Interestingly, the American Statistical Association (ASA) is host to a very similar debate. Last fall the ASA released a statement on the Role of Statistics in Data Science. There’s a whole wing of data science practitioners who are downright hostile to statisticians. This camp makes assertions like "sampling is obsolete,” due to computational advances for processing big data. Popular blogger Vincent Granville has even said "Data Science without statistics is possible, even desirable," extending the obsolescence to statisticians themselves. INFORMS member and self-described statistical data scientist Randy Bartlett, who is both a Certified Analytics Professional (the CAP certification offered by INFORMS) and an Accredited Professional Statistician (the PSTAT certification from ASA), has written about this statistics denial in an excellent series of blog posts he publishes from his LinkedIn page. In the face of such direct attacks on their profession it is no wonder the ASA felt a need to take a stance.

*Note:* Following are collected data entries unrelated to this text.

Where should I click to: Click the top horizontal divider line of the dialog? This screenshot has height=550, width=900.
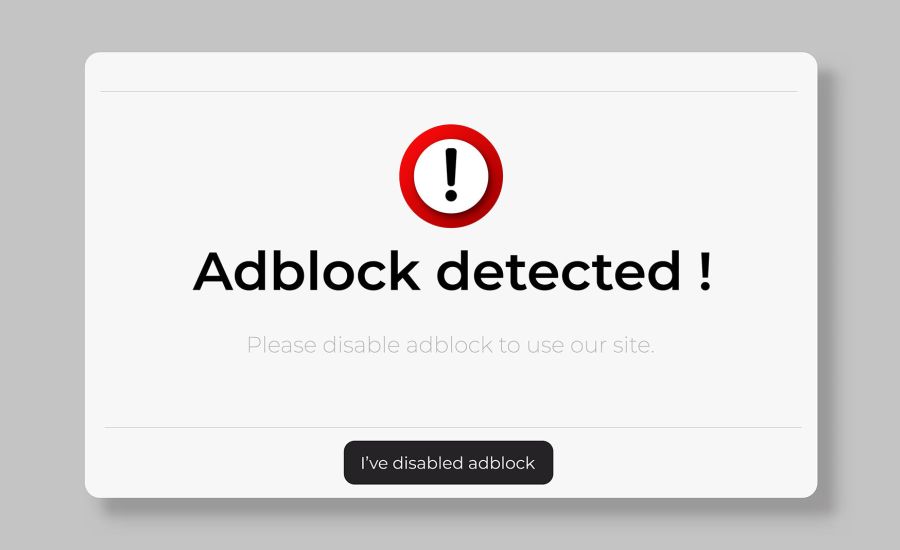pos(449,91)
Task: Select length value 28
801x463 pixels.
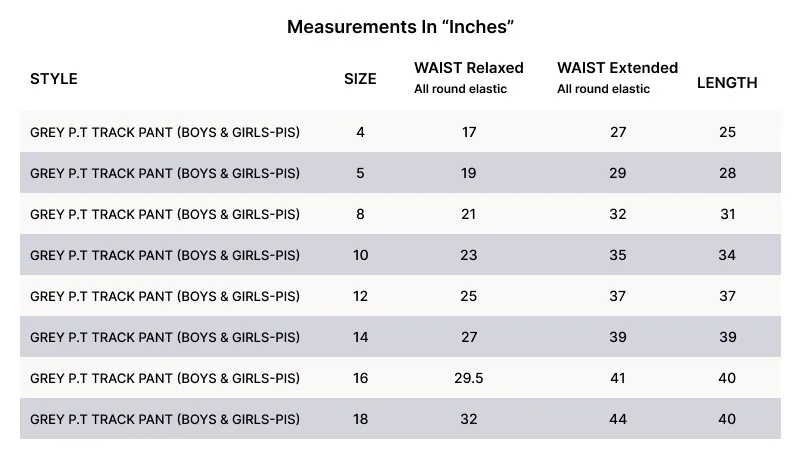Action: coord(727,173)
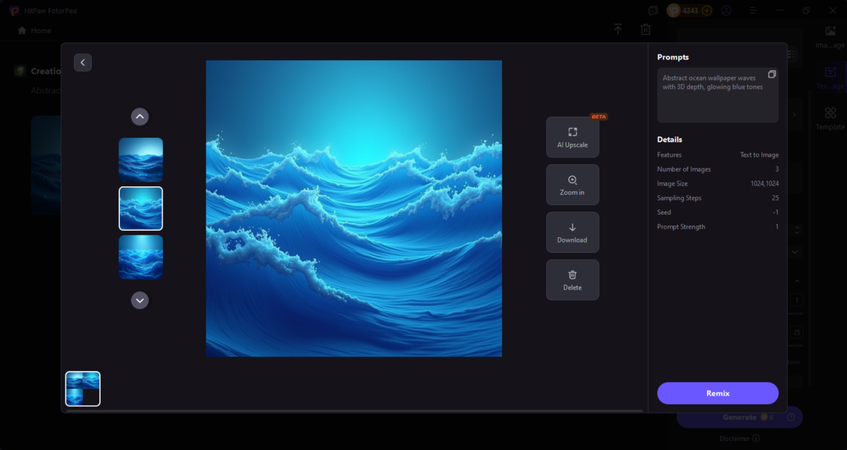Copy the prompt text using copy icon

[771, 75]
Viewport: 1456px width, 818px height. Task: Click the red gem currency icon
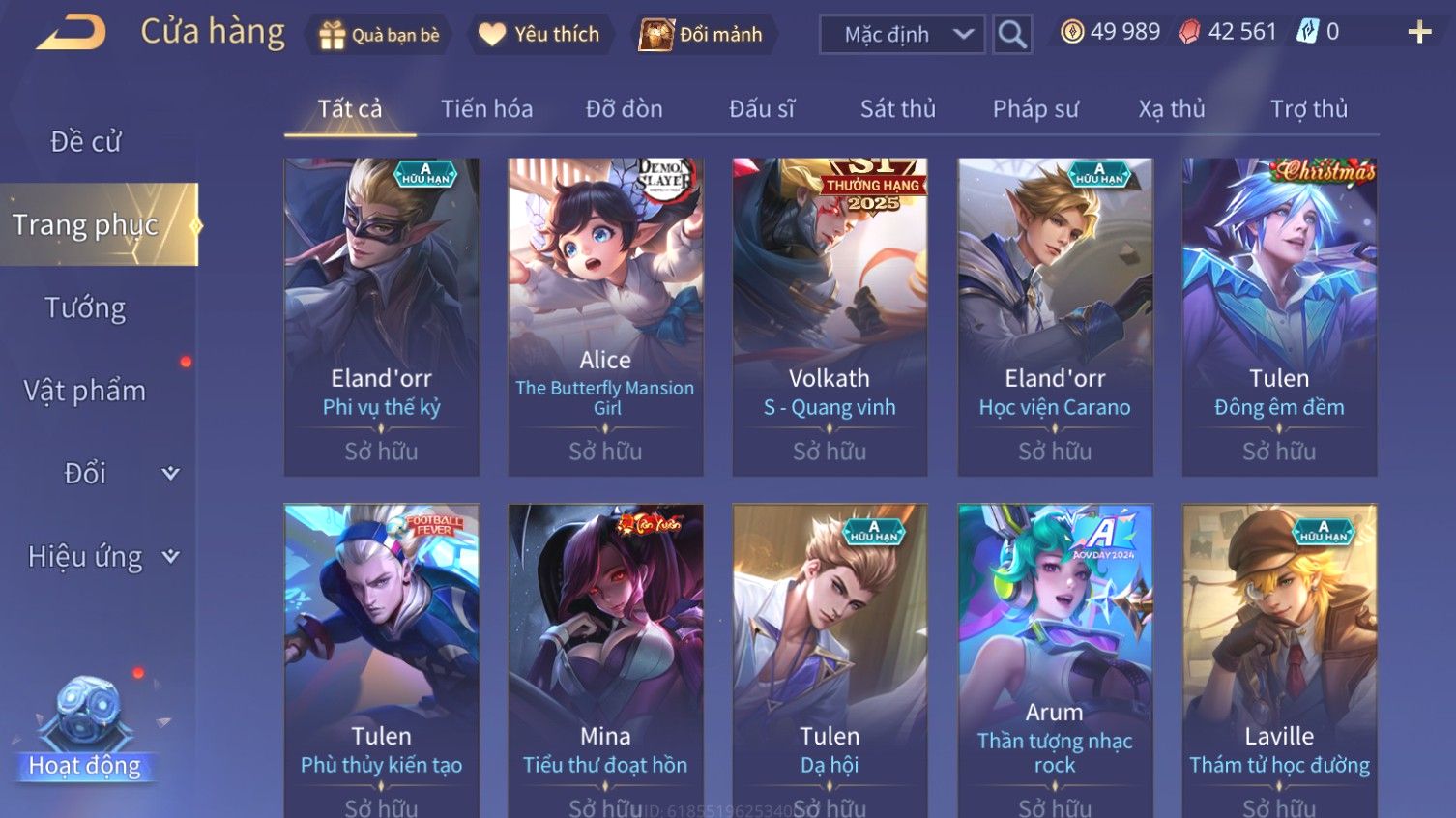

Many statisticians assert "Aren't We Data Science?," as Marie Davidian (professor of statistics at NC State University) did in in 2013 in an article published during her tenure as president of the ASA. More recently David Donoho (professor of statistics at Stanford University) makes a similar but complex argument in a long-form piece, "50 Years of Data Science," which he released last fall (after a presentation on it at the Tukey Centennial workshop). Donoho is equally dismayed at much of the current data science movement. As he puts it, "The statistics profession is caught at a confusing moment: the activities which preoccupied it over centuries are now in the limelight, but those activities are claimed to be bright shiny new, and carried out by (although not actually invented by) upstarts and strangers." Donoho points out the harm in the huge oversight of the contributions of statistics while also exhorting academic statisticians to expand beyond a narrow focus on theoretical statistics and "fancy-seeming methods." He proposes a definition of data science, based on people who are "learning from data," drawing upon a remarkably prescient article John Tukey published more than 50 years ago, "The future of data analysis," in The Annals of Mathematical Statistics. In making his case, Donoho also points to subsequent essays by John Chambers (of Bell Labs and co-developer of the S language), William Cleveland (also of Bell Labs and arguably the one who coined the term data science in 2001), and Leo Breiman (of the University of California at Berkeley). These gentleman together argue for addressing a wider portion of the lifecycle of analysis, such as the preparation of data as well as its presentation, and the importance of prediction (and not just inference). I heartily recommend reading Donoho's excellent analysis.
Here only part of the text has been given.